O testemunho de Tiago causou impacto desde o início. Em certo lugar, uma mulher reuniu uns 25 vizinhos não cristãos, e ele deu seu testemunho e, então, se prostrou para orar. “Fiquei surpreso ao descobrir que aqueles 25 pecadores se prostraram comigo. Só consegui chorar. Todos eles choraram junto.”
Tiago obtinha sucesso, mas sentia-se constantemente dividido entre suas ambições terrenas e o chamado de Deus para pregar o breve advento. Escreveu que “a luta era ferrenha”. Após uma ocasião em que se “sentiu envergonhado” porque sua pregação fora pobre por falta de conhecimento da Bíblia, ficou chocado ao ouvir alguns de seus ouvintes chamarem-no de “Ancião White”. “A palavra Ancião”, relembra ele, “cortou meu coração. Senti-me confuso e quase paralisado.”
As coisas prosseguiram relativamente bem até ele tentar falar na presença de dois pregadores que não haviam aceitado a doutrina do advento.

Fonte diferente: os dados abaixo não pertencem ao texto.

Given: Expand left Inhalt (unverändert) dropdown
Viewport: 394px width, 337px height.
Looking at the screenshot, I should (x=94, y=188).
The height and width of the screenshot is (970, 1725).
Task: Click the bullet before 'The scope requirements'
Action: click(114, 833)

Após vinte minutos, ele ficou “confuso e constrangido e se assentou”. Naquele momento, constatou: “Eu finalmente abri mão de tudo por Cristo e pelo evangelho, encontrando enfim paz e liberdade.”
Além da entrega, Tiago percebeu que, se queria ser um pregador bem-sucedido, precisava se preparar para a tarefa. Para isso, ele nos conta que comprou publicações adventistas, leu-as com cuidado e estudou a Bíblia. Também falava em público à medida que Deus abria o caminho.
Podemos encontrar uma lição para todos nós na experiência de Tiago White. É claro que nem todos somos chamados para o ministério pastoral, mas Deus convida cada um para usar os talentos que nos deu. Alguns passam por uma batalha contínua de aceitação. A boa notícia é que o Senhor não perde a paciência conosco. Assim como Ele fez com Tiago, continua a trabalhar em nós a fim de poder trabalhar por meio de nós. Nossa oração diária deve ser para que Deus nos mostre Sua vontade e a aceitemos em nossa vida.